I always got what I wanted at Christmas time even though my parents didn’t have a lot of money. How that happened I’ll never know. It had to be Santa (and a lot of overtime).
He was also the guy who always made sure that my parents and sister got what I hoped to get them and couldn’t on my own with my meager allowance. With Santa anything is possible.
Re-enter Mom. “Michael, just because Santa isn’t real doesn’t mean that Christmas is going to change. Christmas is always going to come and it’s always going to be wonderful. It’s Jesus’ birthday, and Santa’s just another way of celebrating that.”
“Oh, okay” I replied, taking a bit of solace in an explanation that I didn’t fully buy.
The constant of Christ
had it right. The birth of Christ is Christmas’ constant, and sometimes I need to remember that on Christmas, God does the impossible—He becomes one of us. I think that’s where my parents put their faith, while I was content, as a child, to put that same faith in Santa, whose accomplishments were—to me—beyond belief.

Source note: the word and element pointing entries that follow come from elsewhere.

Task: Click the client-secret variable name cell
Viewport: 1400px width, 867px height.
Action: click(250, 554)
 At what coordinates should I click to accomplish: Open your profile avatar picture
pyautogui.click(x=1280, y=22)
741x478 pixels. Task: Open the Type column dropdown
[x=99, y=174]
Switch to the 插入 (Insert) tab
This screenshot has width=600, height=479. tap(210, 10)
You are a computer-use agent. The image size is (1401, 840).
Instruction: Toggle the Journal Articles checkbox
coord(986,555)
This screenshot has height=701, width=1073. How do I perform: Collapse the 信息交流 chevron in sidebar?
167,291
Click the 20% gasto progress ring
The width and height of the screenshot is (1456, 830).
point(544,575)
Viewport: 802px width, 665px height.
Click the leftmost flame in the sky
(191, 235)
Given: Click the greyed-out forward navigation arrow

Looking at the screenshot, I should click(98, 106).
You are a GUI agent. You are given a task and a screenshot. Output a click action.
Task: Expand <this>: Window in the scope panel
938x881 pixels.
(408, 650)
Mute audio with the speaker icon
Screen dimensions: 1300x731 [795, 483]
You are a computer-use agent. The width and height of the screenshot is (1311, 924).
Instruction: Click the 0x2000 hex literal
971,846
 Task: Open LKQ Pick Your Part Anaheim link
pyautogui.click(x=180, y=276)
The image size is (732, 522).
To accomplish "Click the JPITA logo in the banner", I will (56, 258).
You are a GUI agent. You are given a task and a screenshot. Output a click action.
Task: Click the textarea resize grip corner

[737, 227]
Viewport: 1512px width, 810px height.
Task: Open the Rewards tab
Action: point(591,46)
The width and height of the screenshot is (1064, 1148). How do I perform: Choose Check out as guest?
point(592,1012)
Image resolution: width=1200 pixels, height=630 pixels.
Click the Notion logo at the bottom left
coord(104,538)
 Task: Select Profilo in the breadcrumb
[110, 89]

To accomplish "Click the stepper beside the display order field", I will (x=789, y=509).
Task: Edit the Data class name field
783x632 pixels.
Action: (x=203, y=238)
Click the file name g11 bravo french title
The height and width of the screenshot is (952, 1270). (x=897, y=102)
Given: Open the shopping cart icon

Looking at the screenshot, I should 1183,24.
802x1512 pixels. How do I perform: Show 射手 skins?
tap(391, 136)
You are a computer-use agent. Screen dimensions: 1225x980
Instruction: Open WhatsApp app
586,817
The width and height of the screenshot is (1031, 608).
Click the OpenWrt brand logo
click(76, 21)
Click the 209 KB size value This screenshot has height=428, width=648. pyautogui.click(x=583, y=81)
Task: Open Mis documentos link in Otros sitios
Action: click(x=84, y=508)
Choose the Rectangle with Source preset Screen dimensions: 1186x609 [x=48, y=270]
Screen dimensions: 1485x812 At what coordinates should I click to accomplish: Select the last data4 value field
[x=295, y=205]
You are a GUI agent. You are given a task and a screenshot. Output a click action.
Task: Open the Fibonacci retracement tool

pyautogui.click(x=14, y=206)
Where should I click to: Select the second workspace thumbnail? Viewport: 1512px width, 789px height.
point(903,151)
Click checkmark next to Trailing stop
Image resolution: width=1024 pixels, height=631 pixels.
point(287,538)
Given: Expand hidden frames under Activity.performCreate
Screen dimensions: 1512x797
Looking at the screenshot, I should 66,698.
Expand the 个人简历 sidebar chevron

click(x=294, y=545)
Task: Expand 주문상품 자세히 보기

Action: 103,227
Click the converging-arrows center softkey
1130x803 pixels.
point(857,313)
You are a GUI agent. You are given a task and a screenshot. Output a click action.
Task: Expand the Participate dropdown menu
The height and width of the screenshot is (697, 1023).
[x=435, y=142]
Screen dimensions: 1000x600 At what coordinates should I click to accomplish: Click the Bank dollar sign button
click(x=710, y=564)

But that’s also God’s story. God becomes a little baby, entering our sometimes tragic world. Suddenly, people believe in the possibility that the world just might be okay, even in all its brokenness.
Maybe miracles do happen. Impossible, you say? Not at Christmas.
So while Santa may not be a real person, his spirit works for us. I think in a way, the silent little baby Jesus needs this loud, jolly, fat man to remind us that God is among us, fully alive. Santa awakens the spirit of Christ within us with every Ho-Ho-Ho and every impossible wish somehow coming to life.
Now if you’ll excuse me, I have to go clean the reindeer droppings off the roof.